Kondisi tersebut diperparah dengan pendidikan Pancasila saat ini sangat minim, bahkan banyak pelajar dan mahasiswa yang tidak hafal, bagaimana mau merawat kebhinekaan jika landasan dasar dan ruh kebhinekaan saja tidak hapal dan tidak paham.
Selain itu, kebhinekaan yang ada di Indonesia sudah takdir dan bagaimana kita merawatnya karena tidak akan mungkin dilakukan penyeragaman ini yang masih banyak belum dipahami oleh para pemimpin kita.

Indonesia sebagai contoh keberagaman sudah mulai dipertanyakan karena muncul berbagai kasus yang berpotensi kekerasan baik SARA ataupun yang lain, seperti geng pelajar yang memakan korban menunjukkan adanya gejala-gejala intoleransi dan mengoyak keberagaman.

Ada beberapa upaya yang perlu dilakukan agar nilai kebhinekaan dan multikulturalisme di Indonesia tidak memburuk yaitu : pertama, perlunya literasi media khususnya bagaimana menggunakan media sosial secara bijaksana. Bagaimanapun juga, media sosial yang berkembang pesat menjadikan apapun dapat tersebar masuk langsung ke privat masyarakat, jika tanpa ada filter, kroscek dan literasi Medsos yang berkesinambungan ke masyarakat, maka yang terjadi adalah saling klaim kebenaran ataupun kesalahan.

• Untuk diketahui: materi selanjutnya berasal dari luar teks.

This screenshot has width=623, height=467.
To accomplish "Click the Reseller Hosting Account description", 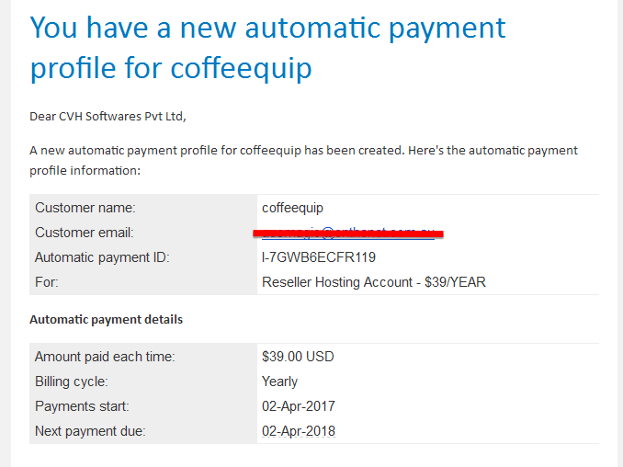I will (373, 282).
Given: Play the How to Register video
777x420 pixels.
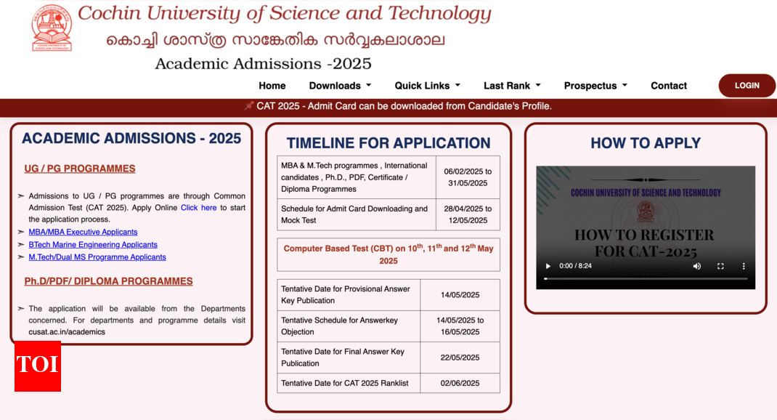Looking at the screenshot, I should 548,266.
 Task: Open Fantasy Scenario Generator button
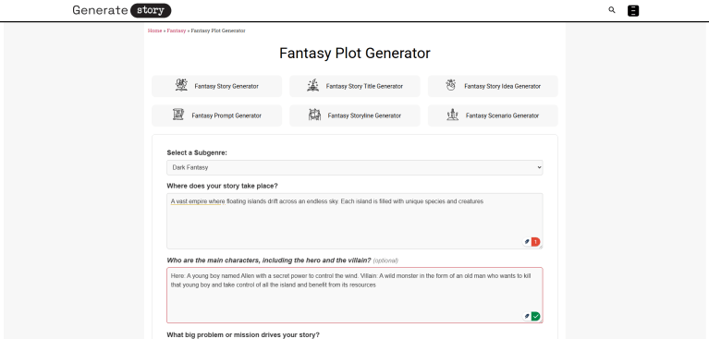(493, 115)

Kedua, saat ini pentingnya mengembalikan pendidikan moral baik dalam informal dan formal, karena keberagamaan, toleransi dan saling menghormati dapat tumbuh diawali dari pendidikan terbawah informal yaitu keluarga.

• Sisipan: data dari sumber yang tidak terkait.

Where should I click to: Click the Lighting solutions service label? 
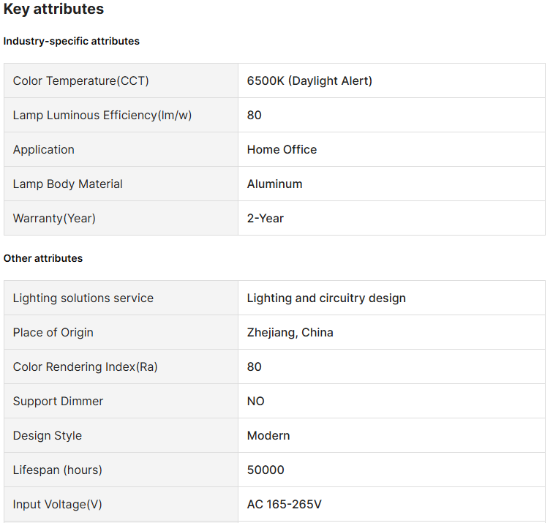tap(83, 298)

Ketiga, mahasiswa sebagai agen perubahan harus ikut memikirkan kondisi nasional, jika tidak maka bersiaplah menjadi mahasiswa korban industrial pendidikan yang tidak mampu mengimplementasikan dharma pendidikan, padahal pendidikan adalah membebaskan bukan sekedar mencerdaskan. Faktor kunci membebaskan itulah yang dapat membuat nilai kebhinekaan dan multikulturalisme kita semakin dinamis dan elastis.*

Penulis adalah Pemerhati Masalah Perkembangan Sosial Budaya, Tinggal di Jakarta.